Does Rationalism Mandate seeing Judeopathy as Naturalistic?
Here is something that I posted four years ago. It came to mind after reading about the United Nations Human Rights Council, which has condemned Israel more than almost every other country combined, and for which the only officially-mandated topic for its sessions is human rights abuses by Israel.
Is Judeopathy (a.k.a. antisemitism, but I dislike that word as it is inherently and deliberately misleading) a naturalistic phenomenon? That is to say, can it be entirely explained in terms of political, social and psychological reasons? Or is there some metaphysical factor involved?
Prof. Menachem Kellner explains that one of the differences between the mystical school of thought (as represented by R. Yehudah HaLevi) and Rambam's school of thought is that according to the former, there is an inherent metaphysical difference between Jews and non-Jews, whereas according to the latter there is none. From this and other things it probably follows that according to Rambam, Judeopathy is a naturalistic phenomenon.
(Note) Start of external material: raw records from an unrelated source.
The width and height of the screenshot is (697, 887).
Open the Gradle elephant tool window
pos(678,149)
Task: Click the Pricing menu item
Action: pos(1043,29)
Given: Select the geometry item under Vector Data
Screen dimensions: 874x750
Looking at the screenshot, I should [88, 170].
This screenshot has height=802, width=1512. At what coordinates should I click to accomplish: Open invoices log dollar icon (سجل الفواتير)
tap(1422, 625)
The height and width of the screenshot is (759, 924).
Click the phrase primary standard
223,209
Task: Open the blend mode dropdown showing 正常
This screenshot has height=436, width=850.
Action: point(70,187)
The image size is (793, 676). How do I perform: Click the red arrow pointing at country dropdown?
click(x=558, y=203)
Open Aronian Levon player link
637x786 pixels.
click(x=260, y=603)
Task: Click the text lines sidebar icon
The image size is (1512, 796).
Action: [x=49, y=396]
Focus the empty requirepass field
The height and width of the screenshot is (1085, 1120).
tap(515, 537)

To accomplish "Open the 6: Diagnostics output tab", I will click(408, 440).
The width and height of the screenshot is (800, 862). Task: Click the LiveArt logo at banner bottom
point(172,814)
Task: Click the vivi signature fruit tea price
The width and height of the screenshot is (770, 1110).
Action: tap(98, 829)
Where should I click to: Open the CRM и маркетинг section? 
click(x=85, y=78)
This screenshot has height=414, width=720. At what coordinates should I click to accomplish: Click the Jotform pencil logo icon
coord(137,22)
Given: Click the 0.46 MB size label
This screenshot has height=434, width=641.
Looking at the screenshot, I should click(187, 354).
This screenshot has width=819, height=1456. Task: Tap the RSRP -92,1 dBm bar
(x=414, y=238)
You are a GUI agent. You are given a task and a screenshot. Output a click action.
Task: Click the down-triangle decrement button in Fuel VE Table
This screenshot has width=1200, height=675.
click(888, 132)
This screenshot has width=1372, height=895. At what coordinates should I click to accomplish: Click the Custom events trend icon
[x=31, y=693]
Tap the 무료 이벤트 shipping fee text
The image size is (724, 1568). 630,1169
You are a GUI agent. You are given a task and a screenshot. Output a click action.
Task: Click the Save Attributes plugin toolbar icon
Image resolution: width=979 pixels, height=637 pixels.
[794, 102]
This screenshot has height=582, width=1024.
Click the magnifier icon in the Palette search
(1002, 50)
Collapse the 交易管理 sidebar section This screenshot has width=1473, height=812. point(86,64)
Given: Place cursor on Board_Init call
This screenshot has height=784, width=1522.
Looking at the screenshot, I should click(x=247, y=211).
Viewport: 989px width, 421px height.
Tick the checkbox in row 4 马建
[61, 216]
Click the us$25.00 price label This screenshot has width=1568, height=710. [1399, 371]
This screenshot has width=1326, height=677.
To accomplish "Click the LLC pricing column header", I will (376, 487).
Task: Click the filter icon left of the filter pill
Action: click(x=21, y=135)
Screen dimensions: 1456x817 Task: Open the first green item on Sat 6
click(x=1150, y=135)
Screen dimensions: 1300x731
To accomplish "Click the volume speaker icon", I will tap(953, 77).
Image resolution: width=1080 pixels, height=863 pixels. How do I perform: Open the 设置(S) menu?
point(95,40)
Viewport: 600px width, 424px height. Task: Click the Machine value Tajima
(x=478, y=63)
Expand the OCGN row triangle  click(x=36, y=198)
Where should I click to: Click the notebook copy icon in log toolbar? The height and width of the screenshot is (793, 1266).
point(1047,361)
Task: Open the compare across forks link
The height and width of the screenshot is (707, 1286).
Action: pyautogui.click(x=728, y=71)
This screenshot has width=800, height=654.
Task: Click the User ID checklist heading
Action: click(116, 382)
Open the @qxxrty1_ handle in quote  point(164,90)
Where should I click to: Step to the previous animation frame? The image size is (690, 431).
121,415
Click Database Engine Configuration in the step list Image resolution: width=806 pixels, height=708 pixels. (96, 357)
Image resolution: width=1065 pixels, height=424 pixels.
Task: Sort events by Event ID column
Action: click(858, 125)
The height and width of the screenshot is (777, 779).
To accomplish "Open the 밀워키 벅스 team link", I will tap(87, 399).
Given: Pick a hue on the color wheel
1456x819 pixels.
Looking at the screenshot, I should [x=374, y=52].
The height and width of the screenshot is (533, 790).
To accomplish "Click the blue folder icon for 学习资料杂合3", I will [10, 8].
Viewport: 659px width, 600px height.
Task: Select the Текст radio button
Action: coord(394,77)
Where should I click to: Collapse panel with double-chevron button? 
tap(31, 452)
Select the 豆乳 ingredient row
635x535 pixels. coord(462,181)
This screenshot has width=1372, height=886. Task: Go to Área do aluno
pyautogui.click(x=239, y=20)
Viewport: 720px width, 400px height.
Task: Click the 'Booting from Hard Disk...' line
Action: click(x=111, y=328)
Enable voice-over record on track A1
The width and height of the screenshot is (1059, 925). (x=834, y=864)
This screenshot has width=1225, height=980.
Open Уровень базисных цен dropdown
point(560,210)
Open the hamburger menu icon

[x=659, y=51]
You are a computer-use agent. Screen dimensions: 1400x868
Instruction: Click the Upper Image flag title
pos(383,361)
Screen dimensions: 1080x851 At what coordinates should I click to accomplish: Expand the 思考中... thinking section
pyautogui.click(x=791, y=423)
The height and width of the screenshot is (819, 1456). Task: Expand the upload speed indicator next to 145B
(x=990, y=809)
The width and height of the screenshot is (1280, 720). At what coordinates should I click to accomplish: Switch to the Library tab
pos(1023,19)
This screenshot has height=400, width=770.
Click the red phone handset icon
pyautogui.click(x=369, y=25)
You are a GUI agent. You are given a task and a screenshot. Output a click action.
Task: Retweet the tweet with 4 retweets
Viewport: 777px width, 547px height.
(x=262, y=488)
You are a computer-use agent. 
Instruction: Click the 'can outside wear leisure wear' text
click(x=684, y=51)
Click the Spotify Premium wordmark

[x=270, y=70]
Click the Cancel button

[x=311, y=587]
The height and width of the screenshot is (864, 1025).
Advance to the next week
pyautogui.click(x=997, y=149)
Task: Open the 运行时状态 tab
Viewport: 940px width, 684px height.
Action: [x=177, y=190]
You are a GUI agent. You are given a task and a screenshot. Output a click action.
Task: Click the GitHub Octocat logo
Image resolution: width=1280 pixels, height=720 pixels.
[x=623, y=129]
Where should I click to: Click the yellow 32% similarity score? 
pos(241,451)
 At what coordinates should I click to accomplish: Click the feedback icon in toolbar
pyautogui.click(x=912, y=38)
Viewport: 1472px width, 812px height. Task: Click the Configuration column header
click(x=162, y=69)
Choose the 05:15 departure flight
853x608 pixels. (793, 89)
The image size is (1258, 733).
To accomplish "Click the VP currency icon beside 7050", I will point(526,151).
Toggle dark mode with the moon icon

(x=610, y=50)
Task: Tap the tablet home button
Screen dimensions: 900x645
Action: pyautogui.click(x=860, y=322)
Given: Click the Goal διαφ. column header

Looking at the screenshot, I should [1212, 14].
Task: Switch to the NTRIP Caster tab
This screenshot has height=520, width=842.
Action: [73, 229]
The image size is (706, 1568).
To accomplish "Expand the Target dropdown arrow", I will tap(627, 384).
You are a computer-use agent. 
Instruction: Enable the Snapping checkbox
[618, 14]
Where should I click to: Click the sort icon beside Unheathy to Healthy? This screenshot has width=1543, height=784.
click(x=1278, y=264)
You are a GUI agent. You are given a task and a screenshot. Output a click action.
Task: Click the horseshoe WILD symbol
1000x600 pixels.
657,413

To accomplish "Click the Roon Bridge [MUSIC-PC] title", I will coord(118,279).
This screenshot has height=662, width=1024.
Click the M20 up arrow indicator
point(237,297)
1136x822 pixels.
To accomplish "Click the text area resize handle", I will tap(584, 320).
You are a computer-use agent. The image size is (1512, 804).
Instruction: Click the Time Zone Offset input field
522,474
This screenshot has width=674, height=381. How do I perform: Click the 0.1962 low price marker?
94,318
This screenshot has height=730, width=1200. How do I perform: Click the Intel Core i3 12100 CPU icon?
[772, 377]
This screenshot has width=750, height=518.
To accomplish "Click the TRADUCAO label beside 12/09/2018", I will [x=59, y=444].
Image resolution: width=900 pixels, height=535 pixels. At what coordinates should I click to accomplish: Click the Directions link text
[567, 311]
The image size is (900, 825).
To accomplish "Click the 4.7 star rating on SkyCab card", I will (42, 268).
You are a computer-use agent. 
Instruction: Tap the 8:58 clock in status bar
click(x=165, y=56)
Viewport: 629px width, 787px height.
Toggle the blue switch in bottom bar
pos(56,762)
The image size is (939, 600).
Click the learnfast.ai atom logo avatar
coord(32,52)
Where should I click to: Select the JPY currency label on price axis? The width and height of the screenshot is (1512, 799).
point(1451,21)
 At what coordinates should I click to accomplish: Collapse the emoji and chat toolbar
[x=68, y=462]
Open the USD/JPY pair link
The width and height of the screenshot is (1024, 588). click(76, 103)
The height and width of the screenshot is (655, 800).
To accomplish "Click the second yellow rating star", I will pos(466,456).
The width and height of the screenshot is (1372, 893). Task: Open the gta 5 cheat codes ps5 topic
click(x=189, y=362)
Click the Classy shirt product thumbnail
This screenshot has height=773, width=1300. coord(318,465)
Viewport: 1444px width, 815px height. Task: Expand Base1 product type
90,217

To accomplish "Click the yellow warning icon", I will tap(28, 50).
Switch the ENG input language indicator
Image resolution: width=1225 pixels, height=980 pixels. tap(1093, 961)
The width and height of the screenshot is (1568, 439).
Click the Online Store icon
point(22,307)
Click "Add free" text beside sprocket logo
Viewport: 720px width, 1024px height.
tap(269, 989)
Personally, I can't bring myself to believe that. About 12 years ago I engaged in an extensive study of Judeopathy. (I even wrote a book on it, largely based on the teachings of Rav Moshe Shapiro, that I never published.) In the course of my research, one study that I read (Grosser and Halperin, Anti-Semitism, Citadel Press 1976) concluded that there are one hundred and eighteen factors that must be invoked to account for antisemitism! The longevity, extent, and irrationality of the phenomenon led me to the conclusion that it cannot be reduced to a solely naturalistic phenomenon.
Does that mean that I am not a rationalist? That depends on how one defines and applies rationalism.